DATASET EXCERPTS Start Marker

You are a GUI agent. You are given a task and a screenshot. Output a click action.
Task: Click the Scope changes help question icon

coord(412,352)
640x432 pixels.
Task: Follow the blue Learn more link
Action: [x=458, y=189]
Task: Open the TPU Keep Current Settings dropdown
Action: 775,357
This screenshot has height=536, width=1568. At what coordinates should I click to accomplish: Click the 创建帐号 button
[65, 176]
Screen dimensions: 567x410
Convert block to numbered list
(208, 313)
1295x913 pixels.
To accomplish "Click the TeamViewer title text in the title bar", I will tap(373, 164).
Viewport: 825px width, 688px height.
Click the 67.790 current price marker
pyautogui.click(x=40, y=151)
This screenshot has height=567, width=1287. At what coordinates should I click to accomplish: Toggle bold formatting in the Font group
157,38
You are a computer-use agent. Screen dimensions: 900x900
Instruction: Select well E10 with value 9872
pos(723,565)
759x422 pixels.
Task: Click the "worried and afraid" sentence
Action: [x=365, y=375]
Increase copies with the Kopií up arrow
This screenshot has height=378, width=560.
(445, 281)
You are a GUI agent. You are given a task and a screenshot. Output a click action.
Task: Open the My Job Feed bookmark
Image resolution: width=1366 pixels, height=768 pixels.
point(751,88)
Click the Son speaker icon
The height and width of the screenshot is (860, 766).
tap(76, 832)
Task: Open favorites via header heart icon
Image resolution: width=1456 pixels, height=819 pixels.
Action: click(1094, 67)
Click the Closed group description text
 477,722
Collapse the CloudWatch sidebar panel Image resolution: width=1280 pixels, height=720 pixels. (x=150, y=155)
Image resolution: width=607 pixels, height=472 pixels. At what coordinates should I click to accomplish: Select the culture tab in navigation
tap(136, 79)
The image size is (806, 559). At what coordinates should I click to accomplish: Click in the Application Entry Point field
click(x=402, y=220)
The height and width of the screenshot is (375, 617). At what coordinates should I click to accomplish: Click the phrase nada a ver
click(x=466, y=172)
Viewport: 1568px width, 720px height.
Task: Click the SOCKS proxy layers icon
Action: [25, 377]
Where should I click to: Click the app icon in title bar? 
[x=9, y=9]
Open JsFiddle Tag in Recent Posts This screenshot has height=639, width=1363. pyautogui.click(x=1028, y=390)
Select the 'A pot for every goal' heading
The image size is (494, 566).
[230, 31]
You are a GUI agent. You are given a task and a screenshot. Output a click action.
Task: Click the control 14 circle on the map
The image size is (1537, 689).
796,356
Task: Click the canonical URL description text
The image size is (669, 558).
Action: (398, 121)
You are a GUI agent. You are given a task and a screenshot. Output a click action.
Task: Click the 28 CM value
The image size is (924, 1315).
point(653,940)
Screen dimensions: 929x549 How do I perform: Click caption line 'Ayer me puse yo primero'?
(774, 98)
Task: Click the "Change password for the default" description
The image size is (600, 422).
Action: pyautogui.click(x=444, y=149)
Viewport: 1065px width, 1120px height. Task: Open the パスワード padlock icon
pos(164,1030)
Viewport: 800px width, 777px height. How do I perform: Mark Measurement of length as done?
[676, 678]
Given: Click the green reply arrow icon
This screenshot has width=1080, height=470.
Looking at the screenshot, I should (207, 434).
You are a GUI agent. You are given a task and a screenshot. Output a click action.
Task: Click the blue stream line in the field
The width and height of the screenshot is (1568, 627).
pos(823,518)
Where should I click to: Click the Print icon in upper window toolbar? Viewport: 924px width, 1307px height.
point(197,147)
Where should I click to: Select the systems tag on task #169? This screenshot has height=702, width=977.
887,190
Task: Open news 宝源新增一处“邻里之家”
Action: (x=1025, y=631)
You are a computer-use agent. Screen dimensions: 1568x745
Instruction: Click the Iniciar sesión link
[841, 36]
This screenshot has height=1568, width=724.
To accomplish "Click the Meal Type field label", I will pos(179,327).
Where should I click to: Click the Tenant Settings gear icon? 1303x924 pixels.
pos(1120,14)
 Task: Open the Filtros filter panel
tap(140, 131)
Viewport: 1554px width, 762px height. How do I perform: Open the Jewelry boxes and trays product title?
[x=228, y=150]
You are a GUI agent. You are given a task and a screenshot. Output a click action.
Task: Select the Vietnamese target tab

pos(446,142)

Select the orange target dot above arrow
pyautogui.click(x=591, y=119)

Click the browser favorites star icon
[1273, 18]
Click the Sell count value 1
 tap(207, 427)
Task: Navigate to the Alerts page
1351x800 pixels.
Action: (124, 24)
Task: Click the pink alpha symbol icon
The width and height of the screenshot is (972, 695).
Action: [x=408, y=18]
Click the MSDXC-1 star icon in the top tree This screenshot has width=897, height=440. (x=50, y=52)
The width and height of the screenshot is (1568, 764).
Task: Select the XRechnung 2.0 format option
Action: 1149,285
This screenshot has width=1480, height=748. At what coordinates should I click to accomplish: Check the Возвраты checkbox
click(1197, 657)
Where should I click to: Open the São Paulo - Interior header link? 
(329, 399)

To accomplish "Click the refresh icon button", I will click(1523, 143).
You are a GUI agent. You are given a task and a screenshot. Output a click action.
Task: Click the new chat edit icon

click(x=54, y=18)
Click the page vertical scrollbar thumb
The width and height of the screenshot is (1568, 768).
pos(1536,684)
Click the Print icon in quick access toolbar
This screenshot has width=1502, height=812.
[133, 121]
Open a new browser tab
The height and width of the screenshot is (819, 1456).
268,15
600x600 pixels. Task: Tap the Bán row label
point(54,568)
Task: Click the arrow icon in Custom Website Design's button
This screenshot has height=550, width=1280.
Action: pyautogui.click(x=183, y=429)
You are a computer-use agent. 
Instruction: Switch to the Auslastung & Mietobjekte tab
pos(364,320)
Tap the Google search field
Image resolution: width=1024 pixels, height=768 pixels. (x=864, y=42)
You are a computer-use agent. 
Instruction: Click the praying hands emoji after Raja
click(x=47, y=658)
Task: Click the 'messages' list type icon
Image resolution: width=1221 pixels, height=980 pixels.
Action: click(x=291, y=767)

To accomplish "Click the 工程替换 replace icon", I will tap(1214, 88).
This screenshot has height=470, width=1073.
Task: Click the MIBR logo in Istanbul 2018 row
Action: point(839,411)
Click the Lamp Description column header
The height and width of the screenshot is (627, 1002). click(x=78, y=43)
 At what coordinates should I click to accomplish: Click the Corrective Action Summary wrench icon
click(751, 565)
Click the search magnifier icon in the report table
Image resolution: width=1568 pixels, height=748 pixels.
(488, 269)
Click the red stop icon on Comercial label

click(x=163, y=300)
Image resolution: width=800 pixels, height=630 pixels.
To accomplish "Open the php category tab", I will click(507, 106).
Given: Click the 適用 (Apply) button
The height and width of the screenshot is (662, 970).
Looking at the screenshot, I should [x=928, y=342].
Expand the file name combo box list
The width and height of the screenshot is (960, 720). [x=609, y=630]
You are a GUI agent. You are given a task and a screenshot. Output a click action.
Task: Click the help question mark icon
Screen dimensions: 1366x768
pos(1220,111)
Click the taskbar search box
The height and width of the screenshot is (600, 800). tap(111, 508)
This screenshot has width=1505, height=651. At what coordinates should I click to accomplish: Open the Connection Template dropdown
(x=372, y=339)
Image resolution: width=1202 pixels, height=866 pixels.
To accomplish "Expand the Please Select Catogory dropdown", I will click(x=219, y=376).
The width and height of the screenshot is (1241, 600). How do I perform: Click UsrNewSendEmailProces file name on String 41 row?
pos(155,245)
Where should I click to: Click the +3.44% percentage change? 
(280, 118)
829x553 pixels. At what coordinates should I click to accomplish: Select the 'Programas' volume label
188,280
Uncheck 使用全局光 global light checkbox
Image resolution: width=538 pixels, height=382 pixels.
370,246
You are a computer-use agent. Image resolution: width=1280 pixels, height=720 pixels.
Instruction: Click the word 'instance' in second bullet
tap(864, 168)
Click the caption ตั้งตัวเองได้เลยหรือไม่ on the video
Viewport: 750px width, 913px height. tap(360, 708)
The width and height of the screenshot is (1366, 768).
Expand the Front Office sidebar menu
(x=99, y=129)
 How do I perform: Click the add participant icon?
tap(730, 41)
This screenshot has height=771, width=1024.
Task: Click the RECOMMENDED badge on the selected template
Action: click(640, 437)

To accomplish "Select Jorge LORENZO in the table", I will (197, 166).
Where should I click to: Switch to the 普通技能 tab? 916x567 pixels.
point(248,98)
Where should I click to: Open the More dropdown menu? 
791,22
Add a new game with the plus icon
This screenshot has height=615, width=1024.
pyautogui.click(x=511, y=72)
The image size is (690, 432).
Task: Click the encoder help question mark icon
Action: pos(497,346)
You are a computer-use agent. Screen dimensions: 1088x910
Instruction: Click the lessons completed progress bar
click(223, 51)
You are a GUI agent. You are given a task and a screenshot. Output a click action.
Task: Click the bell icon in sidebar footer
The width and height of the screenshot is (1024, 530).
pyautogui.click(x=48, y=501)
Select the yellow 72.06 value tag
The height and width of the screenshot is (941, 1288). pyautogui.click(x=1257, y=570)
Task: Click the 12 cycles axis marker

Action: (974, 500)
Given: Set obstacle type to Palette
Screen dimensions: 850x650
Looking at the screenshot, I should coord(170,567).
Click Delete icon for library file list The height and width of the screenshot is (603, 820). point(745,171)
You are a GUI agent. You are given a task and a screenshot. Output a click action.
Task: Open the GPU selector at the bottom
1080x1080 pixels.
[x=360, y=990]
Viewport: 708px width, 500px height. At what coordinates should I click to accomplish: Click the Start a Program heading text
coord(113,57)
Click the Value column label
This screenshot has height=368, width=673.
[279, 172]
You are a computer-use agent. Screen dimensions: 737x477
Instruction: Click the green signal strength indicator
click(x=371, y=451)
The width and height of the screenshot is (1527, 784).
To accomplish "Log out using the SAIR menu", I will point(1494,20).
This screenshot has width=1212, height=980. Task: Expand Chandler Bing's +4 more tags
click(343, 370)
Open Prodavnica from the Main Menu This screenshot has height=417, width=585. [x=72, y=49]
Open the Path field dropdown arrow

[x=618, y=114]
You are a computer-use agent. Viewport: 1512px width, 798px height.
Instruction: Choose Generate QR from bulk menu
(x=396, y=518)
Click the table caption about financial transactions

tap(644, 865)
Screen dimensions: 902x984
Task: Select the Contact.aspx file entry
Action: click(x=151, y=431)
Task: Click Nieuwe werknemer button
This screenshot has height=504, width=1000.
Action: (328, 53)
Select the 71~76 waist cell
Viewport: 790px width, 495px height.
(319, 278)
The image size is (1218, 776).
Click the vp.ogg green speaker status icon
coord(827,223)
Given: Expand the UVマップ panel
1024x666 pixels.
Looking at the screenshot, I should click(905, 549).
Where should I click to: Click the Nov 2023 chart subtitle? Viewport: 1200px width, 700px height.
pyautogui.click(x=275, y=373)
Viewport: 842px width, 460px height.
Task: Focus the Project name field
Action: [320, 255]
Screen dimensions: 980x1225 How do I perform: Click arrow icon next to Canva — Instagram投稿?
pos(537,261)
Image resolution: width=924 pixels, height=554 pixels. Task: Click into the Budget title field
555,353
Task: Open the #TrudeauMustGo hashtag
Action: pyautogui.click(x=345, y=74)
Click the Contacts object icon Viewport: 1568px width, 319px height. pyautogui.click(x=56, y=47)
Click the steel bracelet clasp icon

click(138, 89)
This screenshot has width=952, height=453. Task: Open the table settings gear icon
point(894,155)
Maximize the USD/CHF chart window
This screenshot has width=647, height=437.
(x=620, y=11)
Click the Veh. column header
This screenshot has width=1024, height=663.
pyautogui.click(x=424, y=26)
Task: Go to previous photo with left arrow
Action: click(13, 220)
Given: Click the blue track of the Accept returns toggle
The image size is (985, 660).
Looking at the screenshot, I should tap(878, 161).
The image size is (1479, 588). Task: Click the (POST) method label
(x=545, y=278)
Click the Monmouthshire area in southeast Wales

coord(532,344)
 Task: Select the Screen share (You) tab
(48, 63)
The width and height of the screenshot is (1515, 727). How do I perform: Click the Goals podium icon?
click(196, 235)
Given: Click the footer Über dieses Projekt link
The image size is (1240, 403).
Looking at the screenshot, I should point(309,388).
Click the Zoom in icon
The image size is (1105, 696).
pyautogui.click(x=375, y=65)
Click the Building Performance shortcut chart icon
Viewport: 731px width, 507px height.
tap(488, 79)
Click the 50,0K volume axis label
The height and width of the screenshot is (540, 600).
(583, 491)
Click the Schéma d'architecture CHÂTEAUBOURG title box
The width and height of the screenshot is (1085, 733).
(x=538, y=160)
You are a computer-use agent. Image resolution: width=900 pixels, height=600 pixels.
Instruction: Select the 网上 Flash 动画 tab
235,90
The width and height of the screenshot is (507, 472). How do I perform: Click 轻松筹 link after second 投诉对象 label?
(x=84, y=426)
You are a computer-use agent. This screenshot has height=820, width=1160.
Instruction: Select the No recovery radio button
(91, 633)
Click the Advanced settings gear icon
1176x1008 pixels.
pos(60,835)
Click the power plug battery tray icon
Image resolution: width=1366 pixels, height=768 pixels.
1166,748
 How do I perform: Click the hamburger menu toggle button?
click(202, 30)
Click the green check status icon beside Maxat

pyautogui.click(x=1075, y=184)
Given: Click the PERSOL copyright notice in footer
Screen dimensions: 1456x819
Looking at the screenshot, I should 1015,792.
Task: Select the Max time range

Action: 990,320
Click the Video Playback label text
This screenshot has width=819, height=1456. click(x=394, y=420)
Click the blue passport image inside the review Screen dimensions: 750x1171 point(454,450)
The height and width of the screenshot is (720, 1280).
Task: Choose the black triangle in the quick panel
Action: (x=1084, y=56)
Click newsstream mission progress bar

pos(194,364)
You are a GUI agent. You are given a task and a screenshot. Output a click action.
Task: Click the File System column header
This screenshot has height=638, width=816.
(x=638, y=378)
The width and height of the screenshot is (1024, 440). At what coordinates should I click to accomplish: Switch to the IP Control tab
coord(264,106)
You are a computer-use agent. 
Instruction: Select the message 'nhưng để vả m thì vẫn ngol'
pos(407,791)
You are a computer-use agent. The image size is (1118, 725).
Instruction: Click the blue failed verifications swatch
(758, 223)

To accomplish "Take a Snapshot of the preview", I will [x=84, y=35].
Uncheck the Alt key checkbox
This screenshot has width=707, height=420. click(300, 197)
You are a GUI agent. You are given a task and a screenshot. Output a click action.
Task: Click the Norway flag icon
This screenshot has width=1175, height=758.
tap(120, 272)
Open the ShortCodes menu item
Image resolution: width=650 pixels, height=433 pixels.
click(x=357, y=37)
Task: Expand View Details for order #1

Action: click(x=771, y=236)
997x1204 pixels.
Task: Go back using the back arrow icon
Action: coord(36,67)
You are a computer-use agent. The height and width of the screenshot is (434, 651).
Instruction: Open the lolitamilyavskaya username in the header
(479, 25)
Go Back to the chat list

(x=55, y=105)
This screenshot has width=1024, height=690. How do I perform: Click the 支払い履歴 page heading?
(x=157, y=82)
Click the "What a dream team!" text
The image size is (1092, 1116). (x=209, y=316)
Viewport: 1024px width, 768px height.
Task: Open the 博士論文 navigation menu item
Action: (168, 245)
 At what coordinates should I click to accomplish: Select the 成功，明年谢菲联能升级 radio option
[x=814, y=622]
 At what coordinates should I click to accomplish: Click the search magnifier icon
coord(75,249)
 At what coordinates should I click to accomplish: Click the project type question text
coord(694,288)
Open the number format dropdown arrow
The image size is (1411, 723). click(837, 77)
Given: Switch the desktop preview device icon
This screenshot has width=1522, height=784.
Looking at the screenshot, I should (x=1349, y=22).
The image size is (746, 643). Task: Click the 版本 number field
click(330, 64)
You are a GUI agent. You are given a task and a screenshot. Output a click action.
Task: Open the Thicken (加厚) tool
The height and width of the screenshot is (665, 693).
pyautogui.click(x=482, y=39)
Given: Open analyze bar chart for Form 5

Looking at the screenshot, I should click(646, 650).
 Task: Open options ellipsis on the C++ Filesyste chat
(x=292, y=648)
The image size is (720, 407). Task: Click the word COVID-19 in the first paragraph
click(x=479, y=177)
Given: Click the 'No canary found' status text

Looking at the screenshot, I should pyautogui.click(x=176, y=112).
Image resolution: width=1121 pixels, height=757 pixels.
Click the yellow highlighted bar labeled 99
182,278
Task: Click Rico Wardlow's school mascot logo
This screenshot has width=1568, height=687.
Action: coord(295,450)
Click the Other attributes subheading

DATASET EXCERPTS End Marker

PROBLEM
What you return should be exactly the lines above, starting at the one with "Task: Click the 28 CM value" and ending at the one with "This screenshot has height=1568, width=724.", and nothing else.

TASK RESPONSE
Task: Click the 28 CM value
The image size is (924, 1315).
point(653,940)
Screen dimensions: 929x549 How do I perform: Click caption line 'Ayer me puse yo primero'?
(774, 98)
Task: Click the "Change password for the default" description
The image size is (600, 422).
Action: pyautogui.click(x=444, y=149)
Viewport: 1065px width, 1120px height. Task: Open the パスワード padlock icon
pos(164,1030)
Viewport: 800px width, 777px height. How do I perform: Mark Measurement of length as done?
[676, 678]
Given: Click the green reply arrow icon
This screenshot has width=1080, height=470.
Looking at the screenshot, I should (207, 434).
You are a GUI agent. You are given a task and a screenshot. Output a click action.
Task: Click the blue stream line in the field
The width and height of the screenshot is (1568, 627).
pos(823,518)
Where should I click to: Click the Print icon in upper window toolbar? Viewport: 924px width, 1307px height.
point(197,147)
Where should I click to: Select the systems tag on task #169? This screenshot has height=702, width=977.
887,190
Task: Open news 宝源新增一处“邻里之家”
Action: (x=1025, y=631)
You are a computer-use agent. Screen dimensions: 1568x745
Instruction: Click the Iniciar sesión link
[841, 36]
This screenshot has height=1568, width=724.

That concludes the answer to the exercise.